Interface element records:
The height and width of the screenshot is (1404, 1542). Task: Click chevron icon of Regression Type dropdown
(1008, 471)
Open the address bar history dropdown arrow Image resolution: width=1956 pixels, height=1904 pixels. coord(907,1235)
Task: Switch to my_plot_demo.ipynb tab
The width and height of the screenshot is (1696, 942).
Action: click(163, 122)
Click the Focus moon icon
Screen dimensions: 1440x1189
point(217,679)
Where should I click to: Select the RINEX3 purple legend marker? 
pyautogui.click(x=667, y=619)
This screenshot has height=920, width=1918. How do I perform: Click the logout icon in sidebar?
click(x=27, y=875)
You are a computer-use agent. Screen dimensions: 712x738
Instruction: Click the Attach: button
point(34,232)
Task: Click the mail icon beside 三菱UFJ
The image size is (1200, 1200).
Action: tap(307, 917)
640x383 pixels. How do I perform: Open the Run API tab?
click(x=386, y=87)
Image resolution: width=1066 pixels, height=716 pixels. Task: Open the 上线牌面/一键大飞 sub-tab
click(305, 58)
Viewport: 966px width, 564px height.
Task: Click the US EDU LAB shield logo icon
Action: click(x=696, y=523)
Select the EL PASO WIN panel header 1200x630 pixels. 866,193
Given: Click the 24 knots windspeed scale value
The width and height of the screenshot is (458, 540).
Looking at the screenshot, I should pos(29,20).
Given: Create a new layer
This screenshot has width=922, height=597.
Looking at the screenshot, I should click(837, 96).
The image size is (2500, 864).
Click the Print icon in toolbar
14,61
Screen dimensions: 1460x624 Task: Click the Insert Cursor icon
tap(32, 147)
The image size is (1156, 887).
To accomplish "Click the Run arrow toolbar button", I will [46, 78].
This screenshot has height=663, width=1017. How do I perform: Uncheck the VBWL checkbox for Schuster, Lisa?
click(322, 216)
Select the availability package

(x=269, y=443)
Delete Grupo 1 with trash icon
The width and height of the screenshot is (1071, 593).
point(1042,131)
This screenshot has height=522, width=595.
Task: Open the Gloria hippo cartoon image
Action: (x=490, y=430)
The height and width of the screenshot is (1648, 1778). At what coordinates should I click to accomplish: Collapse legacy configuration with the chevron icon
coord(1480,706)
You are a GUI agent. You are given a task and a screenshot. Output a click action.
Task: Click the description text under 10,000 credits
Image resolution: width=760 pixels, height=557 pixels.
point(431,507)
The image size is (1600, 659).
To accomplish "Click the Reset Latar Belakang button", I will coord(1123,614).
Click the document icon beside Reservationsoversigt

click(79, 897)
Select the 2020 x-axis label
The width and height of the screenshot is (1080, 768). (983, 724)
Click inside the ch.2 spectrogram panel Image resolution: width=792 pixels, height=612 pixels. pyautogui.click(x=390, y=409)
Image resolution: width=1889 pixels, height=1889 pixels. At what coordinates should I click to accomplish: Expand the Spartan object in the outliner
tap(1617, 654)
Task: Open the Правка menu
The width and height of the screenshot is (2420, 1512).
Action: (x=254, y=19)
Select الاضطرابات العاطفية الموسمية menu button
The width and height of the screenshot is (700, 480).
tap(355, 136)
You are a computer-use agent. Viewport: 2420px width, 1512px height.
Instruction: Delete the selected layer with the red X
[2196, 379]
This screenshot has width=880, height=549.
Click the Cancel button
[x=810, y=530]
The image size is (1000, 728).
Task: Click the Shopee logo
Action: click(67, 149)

GIVEN INSTRUCTION: Locate every line in the material that contains the string "arrow" and copy each one. Treat uppercase and lowercase as different.

COMPLETED EXERCISE:
Open the address bar history dropdown arrow Image resolution: width=1956 pixels, height=1904 pixels. coord(907,1235)
To accomplish "Click the Run arrow toolbar button", I will [46, 78].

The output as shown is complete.